# My herd:)



## Frenchalpinegirl125 (Mar 17, 2014)

Heh my goatsies.
The pregnant nubian is luna
The Nigerian dwarf is Sye
The lamacha is Jay Jay
And I'm not sure if he's a sable or alpine but that's Collin 

Sent from my SAMSUNG-SGH-I337 using Goat Forum mobile app


----------



## Chadwick (Jan 24, 2014)

You have a good looking crew there, the hat is funny!


----------



## LonesomeDoveRanch (Sep 20, 2012)

"Mum where is his ears?"
Love the beanie!


Sent from my iPhone using Goat Forum


----------



## janeen128 (Dec 31, 2012)

Awe!!!


----------



## ksalvagno (Oct 6, 2009)

Very cute!


----------



## Mamaboyd (Oct 10, 2013)

Cute!


----------



## Frenchalpinegirl125 (Mar 17, 2014)

Anyone want to take a guess how many babies luna has in her. She's bred to a pygmy sannan cross buck. Two mabye? 

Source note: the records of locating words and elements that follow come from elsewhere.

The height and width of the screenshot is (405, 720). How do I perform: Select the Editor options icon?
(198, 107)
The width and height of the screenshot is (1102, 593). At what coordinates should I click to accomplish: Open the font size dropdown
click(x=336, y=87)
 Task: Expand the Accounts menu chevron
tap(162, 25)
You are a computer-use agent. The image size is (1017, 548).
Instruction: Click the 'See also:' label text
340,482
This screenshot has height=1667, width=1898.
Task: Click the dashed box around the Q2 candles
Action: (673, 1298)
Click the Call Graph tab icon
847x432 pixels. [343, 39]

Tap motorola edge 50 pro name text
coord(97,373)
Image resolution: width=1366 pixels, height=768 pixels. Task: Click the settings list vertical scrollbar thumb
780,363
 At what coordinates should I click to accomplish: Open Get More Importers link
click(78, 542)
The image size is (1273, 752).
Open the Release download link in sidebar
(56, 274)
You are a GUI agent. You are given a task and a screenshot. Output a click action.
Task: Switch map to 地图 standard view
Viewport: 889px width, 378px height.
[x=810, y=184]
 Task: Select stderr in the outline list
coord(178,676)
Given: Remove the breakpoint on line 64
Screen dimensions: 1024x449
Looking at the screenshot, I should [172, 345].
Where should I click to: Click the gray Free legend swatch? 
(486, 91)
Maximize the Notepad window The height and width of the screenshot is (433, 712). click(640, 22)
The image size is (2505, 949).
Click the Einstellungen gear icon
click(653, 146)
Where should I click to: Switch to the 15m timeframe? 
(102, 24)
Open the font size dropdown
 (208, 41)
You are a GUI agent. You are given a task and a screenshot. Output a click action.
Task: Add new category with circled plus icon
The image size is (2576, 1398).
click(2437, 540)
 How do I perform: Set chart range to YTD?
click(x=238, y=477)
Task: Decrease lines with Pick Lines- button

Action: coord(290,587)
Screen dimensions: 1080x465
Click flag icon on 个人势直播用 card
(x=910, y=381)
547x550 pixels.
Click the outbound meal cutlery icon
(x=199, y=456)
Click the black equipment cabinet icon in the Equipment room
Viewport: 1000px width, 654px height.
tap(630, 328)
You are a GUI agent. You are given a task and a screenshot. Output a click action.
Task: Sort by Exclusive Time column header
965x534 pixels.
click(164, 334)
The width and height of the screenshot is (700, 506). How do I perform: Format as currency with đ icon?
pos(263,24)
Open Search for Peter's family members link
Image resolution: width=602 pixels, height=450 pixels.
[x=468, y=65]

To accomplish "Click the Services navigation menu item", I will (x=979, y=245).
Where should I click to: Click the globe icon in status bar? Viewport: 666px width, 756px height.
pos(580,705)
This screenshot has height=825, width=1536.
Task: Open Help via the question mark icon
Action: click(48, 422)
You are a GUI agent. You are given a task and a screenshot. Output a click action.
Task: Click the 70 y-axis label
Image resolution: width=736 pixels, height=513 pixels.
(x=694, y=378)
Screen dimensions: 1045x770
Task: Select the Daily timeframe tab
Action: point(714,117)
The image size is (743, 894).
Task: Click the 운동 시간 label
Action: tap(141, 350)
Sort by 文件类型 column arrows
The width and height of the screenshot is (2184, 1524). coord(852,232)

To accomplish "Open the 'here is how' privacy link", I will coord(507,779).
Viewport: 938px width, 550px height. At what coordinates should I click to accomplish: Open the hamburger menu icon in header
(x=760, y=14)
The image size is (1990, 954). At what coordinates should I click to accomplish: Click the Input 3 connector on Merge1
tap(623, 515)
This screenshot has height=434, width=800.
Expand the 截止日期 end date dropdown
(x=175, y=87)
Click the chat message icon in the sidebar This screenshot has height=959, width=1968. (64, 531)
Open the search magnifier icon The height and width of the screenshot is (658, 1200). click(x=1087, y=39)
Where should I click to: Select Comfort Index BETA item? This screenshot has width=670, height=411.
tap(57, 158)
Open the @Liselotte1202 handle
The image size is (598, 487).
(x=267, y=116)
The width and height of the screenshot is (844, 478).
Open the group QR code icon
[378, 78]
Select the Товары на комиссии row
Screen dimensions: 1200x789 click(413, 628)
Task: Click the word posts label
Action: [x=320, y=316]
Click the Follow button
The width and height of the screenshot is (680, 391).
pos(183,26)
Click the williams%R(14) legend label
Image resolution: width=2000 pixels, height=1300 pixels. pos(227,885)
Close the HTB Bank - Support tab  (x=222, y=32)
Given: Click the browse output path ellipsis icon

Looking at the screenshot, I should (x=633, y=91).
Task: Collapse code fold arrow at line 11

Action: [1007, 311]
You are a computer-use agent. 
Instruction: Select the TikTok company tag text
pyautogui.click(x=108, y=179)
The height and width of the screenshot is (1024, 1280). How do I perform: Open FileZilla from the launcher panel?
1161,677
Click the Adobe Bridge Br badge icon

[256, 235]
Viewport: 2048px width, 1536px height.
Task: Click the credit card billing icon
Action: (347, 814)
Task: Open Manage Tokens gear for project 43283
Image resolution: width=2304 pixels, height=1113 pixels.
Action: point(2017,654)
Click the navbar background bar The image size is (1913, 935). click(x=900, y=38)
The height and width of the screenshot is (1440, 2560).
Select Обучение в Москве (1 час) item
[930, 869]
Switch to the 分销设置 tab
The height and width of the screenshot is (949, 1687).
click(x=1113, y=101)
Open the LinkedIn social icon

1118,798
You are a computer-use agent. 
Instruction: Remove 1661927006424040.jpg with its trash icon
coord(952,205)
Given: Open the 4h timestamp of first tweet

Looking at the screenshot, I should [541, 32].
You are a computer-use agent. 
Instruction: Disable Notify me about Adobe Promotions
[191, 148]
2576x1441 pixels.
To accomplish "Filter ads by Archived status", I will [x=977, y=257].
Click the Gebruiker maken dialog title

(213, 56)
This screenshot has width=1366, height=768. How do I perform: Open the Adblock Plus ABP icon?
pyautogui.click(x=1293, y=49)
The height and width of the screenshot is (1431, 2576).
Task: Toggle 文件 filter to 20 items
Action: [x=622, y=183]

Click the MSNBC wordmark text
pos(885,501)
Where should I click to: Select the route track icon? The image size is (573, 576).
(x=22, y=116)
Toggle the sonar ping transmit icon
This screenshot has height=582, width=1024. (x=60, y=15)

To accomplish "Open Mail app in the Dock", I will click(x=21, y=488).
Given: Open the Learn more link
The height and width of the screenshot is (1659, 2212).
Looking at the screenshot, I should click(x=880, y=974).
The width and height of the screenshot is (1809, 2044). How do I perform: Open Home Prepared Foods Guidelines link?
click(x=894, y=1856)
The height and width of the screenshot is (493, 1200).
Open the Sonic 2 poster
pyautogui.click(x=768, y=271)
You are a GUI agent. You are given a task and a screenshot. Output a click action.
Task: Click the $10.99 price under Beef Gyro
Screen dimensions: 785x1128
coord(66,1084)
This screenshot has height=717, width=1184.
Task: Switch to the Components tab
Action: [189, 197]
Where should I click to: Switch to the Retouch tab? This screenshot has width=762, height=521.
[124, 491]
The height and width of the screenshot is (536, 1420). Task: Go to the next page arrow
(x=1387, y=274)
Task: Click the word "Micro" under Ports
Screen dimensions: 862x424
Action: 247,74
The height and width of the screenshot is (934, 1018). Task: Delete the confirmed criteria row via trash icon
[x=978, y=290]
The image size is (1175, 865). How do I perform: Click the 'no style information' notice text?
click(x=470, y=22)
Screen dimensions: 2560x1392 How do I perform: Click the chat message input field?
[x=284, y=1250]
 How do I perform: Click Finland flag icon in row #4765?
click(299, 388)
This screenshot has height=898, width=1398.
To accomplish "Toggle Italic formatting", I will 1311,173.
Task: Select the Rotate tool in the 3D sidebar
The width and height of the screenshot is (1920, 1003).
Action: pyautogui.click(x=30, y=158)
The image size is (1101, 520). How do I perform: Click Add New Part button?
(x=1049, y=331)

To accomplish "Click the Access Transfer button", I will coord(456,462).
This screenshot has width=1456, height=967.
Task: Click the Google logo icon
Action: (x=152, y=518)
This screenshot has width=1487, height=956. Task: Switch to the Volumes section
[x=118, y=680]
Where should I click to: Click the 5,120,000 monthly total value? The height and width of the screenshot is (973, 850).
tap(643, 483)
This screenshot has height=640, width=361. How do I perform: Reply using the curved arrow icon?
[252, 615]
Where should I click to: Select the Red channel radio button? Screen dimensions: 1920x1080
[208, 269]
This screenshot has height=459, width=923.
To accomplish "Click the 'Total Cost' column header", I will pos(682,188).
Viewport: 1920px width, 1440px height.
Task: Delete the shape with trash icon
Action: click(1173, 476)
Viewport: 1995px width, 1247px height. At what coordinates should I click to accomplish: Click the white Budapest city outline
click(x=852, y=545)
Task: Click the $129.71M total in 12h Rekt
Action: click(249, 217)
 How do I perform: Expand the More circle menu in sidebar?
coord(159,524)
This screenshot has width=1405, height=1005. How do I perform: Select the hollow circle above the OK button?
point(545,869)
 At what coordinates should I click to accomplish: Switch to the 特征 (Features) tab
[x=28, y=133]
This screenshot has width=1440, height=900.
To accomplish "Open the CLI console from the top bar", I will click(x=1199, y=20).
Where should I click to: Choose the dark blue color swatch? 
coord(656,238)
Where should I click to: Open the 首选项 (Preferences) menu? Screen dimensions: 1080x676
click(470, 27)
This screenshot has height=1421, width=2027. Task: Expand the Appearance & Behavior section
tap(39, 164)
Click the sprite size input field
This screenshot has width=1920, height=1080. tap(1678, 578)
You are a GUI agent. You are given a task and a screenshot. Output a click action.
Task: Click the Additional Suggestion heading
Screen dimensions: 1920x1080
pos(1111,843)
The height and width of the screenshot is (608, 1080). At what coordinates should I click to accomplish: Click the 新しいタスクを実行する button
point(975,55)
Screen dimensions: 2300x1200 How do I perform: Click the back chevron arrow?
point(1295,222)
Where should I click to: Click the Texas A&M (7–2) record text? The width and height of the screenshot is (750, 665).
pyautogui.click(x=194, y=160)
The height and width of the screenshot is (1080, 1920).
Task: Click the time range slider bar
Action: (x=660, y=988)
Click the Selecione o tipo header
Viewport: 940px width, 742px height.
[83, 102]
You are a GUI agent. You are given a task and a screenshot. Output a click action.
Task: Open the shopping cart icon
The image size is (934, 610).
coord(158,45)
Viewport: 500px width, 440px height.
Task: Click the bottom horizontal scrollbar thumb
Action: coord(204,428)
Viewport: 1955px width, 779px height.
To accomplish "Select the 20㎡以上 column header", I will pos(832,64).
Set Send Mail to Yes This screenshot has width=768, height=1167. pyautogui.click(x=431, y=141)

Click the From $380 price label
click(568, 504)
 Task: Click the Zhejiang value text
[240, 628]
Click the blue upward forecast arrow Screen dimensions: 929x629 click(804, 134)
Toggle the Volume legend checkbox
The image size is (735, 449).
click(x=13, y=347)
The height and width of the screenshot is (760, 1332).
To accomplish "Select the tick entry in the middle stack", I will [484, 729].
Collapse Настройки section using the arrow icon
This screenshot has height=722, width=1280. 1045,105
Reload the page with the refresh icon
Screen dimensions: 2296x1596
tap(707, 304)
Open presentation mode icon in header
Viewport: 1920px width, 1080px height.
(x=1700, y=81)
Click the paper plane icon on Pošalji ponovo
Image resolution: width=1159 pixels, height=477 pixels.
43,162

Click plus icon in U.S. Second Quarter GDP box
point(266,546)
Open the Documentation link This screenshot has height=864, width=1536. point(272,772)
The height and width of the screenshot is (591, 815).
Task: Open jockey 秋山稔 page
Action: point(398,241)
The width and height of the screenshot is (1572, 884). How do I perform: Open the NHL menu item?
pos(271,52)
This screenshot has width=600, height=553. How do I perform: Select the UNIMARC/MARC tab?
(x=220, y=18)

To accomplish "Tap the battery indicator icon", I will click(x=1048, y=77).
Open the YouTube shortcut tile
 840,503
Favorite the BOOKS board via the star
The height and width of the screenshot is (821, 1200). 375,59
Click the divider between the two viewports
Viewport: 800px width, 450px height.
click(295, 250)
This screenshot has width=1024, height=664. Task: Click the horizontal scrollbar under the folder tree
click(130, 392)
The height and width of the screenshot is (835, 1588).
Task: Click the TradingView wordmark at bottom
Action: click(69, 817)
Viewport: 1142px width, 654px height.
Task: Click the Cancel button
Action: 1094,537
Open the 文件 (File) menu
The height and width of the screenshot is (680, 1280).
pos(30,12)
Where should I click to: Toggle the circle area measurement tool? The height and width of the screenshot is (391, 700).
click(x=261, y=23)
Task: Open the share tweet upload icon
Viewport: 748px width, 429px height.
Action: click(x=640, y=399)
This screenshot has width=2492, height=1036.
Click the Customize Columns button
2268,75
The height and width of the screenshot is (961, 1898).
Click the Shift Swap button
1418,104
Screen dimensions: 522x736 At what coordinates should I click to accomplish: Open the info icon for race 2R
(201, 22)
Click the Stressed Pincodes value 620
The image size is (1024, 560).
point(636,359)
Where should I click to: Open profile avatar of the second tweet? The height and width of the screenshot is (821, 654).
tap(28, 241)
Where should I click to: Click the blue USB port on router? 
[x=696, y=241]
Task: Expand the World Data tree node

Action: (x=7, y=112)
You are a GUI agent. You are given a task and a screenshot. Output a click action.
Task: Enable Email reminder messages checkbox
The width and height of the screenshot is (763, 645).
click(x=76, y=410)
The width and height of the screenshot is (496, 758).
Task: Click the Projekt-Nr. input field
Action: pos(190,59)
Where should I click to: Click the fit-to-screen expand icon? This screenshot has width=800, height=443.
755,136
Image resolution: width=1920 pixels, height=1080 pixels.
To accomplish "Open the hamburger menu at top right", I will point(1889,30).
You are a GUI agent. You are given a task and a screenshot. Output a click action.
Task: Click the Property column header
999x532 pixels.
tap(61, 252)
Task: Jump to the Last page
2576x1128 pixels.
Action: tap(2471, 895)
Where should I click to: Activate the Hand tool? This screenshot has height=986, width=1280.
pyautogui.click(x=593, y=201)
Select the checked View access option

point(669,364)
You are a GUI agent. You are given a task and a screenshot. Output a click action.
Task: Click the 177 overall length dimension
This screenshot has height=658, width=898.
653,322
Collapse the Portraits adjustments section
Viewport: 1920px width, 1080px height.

Sent from my SAMSUNG-SGH-I337 using Goat Forum mobile app


----------



## HorsePrerace (Jul 25, 2013)

Hehe cute hoodie!


----------



## dayofthunder (Aug 23, 2013)

They are so adorable.


----------



## Frenchalpinegirl125 (Mar 17, 2014)

LonesomeDoveRanch said:


> "Mum where is his ears?"
> Love the beanie!
> 
> Sent from my iPhone using Goat Forum


Awe heh this comment has me rolling.. that's to perfect


----------



## HorsePrerace (Jul 25, 2013)

So cute and sweet


----------



## Frenchalpinegirl125 (Mar 17, 2014)

We recently had two unexpected additionds.


----------



## GreenMountainNigerians (Jul 3, 2013)

Very sweet! Love the hat


Sent from my iPad using Goat Forum


----------